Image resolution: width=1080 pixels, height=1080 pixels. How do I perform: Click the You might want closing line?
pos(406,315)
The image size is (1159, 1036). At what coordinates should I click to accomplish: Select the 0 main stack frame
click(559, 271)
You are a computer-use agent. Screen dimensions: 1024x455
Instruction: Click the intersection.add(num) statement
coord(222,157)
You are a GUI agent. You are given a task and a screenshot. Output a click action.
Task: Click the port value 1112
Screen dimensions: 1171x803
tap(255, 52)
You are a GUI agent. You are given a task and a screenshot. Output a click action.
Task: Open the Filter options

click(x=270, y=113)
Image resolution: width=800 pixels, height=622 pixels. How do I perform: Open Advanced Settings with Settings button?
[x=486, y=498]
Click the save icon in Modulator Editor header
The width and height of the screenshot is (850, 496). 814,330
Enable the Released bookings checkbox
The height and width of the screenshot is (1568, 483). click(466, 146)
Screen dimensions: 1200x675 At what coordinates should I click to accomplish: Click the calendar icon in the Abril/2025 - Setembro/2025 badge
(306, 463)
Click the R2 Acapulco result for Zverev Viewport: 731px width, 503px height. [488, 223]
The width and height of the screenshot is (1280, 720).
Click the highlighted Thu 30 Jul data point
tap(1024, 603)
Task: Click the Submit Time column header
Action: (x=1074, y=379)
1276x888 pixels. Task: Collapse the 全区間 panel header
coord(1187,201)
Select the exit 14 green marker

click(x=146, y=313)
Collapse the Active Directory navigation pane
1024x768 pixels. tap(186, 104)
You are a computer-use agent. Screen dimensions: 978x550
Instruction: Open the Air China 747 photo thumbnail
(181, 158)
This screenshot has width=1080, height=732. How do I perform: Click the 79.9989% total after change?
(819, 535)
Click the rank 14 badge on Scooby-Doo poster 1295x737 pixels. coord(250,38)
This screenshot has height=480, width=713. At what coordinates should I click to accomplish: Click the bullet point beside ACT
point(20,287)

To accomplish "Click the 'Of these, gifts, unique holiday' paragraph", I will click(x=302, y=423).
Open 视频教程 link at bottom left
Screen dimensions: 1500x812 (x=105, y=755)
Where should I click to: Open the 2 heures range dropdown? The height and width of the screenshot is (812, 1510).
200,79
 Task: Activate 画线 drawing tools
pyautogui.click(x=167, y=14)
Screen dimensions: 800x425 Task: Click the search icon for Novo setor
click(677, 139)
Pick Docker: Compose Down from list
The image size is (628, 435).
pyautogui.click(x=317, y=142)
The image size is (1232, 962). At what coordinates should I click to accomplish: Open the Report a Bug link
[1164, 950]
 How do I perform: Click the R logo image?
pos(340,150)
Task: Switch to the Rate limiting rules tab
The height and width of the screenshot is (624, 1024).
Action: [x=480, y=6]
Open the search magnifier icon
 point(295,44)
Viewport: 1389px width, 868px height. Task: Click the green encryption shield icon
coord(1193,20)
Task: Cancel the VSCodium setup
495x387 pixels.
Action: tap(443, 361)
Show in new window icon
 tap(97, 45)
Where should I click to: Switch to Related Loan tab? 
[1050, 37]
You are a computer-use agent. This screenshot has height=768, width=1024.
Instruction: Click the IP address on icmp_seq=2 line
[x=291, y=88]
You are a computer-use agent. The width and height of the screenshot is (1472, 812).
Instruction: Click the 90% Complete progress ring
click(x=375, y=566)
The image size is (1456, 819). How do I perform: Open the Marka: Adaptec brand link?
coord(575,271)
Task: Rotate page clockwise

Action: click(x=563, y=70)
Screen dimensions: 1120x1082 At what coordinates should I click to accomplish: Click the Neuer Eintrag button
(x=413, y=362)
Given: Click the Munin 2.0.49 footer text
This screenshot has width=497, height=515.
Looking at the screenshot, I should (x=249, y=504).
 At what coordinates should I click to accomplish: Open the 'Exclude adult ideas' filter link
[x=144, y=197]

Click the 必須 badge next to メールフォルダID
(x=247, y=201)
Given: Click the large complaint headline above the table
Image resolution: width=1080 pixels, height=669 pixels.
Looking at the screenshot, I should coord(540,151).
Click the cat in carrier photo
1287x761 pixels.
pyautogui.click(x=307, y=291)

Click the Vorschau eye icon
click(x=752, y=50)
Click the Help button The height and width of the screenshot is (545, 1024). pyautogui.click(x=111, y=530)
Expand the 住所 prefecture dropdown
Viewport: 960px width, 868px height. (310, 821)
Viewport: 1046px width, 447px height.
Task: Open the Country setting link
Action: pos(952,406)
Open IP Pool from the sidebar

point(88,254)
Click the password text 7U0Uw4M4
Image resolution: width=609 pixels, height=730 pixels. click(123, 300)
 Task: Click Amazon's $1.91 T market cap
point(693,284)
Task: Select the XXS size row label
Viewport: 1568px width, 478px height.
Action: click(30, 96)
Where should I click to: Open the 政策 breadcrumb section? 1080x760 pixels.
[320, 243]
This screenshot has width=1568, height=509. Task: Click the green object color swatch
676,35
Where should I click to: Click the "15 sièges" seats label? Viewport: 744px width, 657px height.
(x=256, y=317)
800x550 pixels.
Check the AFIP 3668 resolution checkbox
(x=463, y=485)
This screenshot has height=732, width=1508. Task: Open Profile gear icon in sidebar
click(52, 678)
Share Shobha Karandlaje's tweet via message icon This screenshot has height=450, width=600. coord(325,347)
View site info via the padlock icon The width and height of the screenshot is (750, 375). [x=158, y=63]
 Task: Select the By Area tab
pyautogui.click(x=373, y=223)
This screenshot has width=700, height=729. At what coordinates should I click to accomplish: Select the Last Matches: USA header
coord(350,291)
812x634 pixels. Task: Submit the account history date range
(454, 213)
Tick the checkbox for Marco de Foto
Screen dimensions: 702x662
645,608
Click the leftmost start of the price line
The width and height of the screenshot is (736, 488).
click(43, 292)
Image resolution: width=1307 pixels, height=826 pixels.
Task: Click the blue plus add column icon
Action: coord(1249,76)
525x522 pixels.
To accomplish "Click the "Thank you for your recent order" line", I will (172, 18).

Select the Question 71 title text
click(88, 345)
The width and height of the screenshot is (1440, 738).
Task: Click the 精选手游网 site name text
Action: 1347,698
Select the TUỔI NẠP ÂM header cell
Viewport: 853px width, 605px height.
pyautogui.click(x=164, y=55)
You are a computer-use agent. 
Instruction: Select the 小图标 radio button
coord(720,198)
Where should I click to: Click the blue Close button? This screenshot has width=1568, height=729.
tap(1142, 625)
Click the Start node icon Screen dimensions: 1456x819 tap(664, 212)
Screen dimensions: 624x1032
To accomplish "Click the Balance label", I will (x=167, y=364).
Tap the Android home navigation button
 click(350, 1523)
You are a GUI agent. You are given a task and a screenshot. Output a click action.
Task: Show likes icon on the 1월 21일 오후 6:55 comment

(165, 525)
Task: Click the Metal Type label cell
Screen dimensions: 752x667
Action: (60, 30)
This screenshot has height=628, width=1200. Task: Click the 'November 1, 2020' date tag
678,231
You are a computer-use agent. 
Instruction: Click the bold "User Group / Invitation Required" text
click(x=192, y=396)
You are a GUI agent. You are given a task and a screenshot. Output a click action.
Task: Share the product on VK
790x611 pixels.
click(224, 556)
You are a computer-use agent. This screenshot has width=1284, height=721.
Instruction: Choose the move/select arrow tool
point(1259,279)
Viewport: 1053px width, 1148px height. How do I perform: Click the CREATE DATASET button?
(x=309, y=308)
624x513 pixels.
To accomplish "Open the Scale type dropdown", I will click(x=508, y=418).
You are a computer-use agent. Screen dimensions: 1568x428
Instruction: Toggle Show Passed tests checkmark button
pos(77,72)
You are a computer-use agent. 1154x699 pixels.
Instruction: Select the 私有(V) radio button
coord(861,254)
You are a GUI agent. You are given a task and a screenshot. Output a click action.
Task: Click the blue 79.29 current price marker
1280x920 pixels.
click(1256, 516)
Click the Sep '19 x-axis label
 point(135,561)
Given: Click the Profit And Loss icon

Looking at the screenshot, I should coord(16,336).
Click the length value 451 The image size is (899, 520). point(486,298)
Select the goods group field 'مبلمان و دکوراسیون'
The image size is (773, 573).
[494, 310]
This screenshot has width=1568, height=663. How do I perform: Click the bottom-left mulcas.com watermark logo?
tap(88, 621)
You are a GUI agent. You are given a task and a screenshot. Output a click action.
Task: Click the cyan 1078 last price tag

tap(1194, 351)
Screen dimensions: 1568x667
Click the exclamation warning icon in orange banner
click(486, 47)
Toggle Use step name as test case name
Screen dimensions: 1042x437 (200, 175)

__Exercise requirements__.
Could you find each line in the entries that contains the string "Share" and copy it?

__Answer for this exercise__.
Share Shobha Karandlaje's tweet via message icon This screenshot has height=450, width=600. coord(325,347)
Task: Share the product on VK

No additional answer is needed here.